- _Text shown_:
┌──

But as this group that was once nearly synonymous with American youth has begun dismantling a policy that some of its chapters have dubbed “repugnant,” the question arises, can this century-old institution ever be as dominant as it once was in American family life?
Families simply have so many other choices, as well as demands on their time, that it’s unlikely a single group will ever have that central a role in the life of American youngsters again, says Susan Shapiro Barash, who teaches gender studies at Marymount Manhattan College.
“It certainly evokes a gentler time in our country’s history,” she says. “The sheer fun, the boyishness of it, now is not so much front and center in our culture,” she adds, noting that parents are more deliberate in their after-school choices. “There is so much more competition to get ahead from an earlier age that being a Boy Scout now is probably not as expedient.”
This is a parenting reality that April Masini, an online advice columnist based in Naples, Fla., says she regularly encounters in questions from parents about the right choices to make for their children’s activities.
“The generation of helicopter parents who usher their children through childhood like white on rice have found myriad options of after-school activities, many of which are considered pre-college application favorites – and yes, I'm talking about activities for kids of all ages, including pre-school,” she notes via e-mail.
Parents seek out chess and debate teams for kindergartners, as well as museum-hosted enrichment and other programs such as the Center for Talented Youth at Johns Hopkins University in Baltimore that include families and elementary school kids who are gifted, she points out. “The Boy Scouts have competition, and families have options,” she adds.
This week’s announcement about its policy on gays could be critical to the Boy Scouts halting the losses to its ranks. The Boy Scouts of America did not return calls for comment, but a 2010 Boston Globe article about the group’s centennial celebration noted that between 1998 and 2009, national BSA enrollment shrank from roughly 3.3 million to some 2.7 million. A 2010 Gallup poll showed that while some 45 percent of men 50 and older had been Boy Scouts, that figure shrank to 27 percent of men aged 18 to 24.
Many observers say the group’s latest move to back away from an organization-wide ban on gays may be decisive in stopping further shrinkage. “This is huge, real progress,” says Andrew Koppelman, a law professor at Northwestern University near Chicago and co-author of “A Right to Discriminate? How the Case of Boy Scouts of America v. James Dale Warped the Law of Free Association.”
He notes that the no-gays policy had created a divisive struggle between a number of the largest urban chapters and the Plano, Texas-based organization.
“The Chicago chapter has had a very hard time raising money because so many businesses do not want to be associated with discriminatory policies,” he says. This has been particularly hurtful to the urban chapter, which relies on paid staff because of a lack of volunteers.
A coalition of BSA chapters in New Jersey tried to state a nondiscriminatory policy, posting one online, Professor Koppelman says, but the national organization threatened the state’s chapters with being cut off, “so they took it down.” The new stance on gays, he notes, “will be very welcome.”
Many parents, heterosexual and gay, have found the policy on gays a deterrent to joining the BSA, says Abbie Goldberg, associate professor of psychology at Clark University in Worcester, Mass. The author of “Lesbian and Gay Parents: Research on the family life cycle” says that in the process of interviewing both heterosexual and gay parents for her book, she found that concern about a policy that was out of step with the rest of the world was keeping parents from putting their sons in the BSA.

└──

- _What you need to do_:
1. Answer these questions about the Boy Scouts text:
(a) Where does Susan Shapiro Barash teach gender studies?
(b) According to the 2010 Boston Globe article, roughly what had national BSA enrollment shrunk to by 2009?
(c) At which university is Abbie Goldberg an associate professor of psychology?
2. Reproduce word for word the part of the Boy Scouts text from "Many observers say" to "lack of volunteers.".
The material after this point comes from a separate source.

- _Recorded information_:
┌──

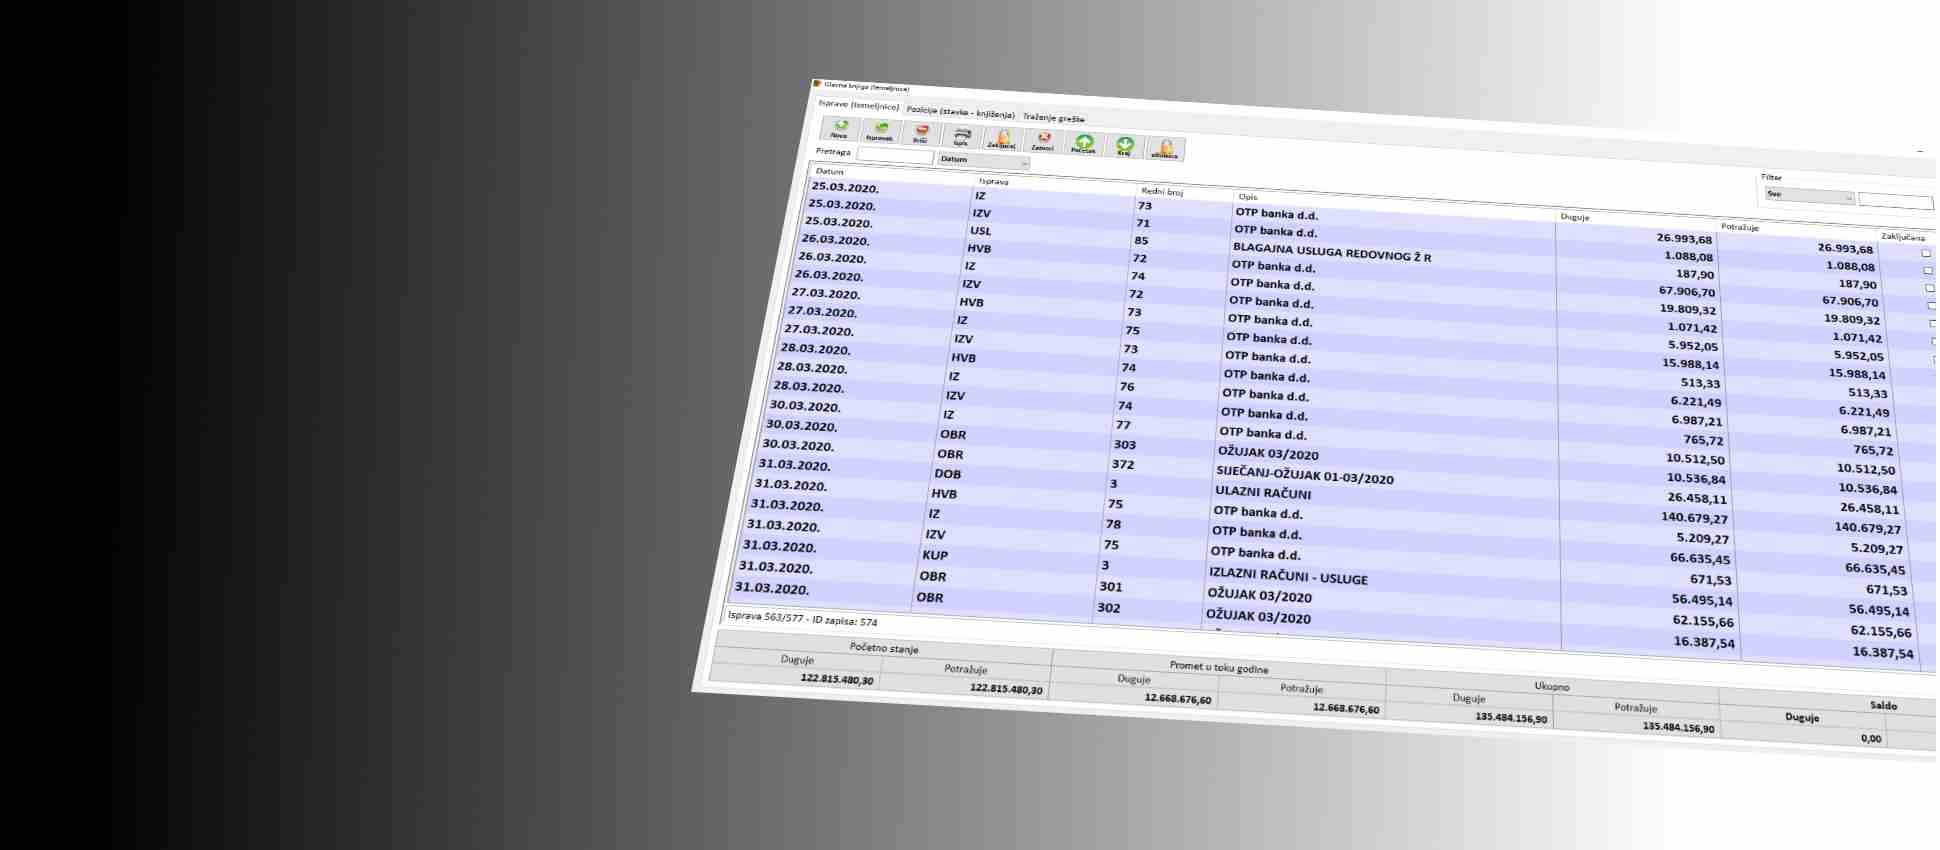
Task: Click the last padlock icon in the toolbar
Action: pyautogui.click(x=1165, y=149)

└──

- _Expected outputs_:
1.
(a) Marymount Manhattan College
(b) Some 2.7 million
(c) Clark University in Worcester, Mass.

2.
Many observers say the group’s latest move to back away from an organization-wide ban on gays may be decisive in stopping further shrinkage. “This is huge, real progress,” says Andrew Koppelman, a law professor at Northwestern University near Chicago and co-author of “A Right to Discriminate? How the Case of Boy Scouts of America v. James Dale Warped the Law of Free Association.”
He notes that the no-gays policy had created a divisive struggle between a number of the largest urban chapters and the Plano, Texas-based organization.
“The Chicago chapter has had a very hard time raising money because so many businesses do not want to be associated with discriminatory policies,” he says. This has been particularly hurtful to the urban chapter, which relies on paid staff because of a lack of volunteers.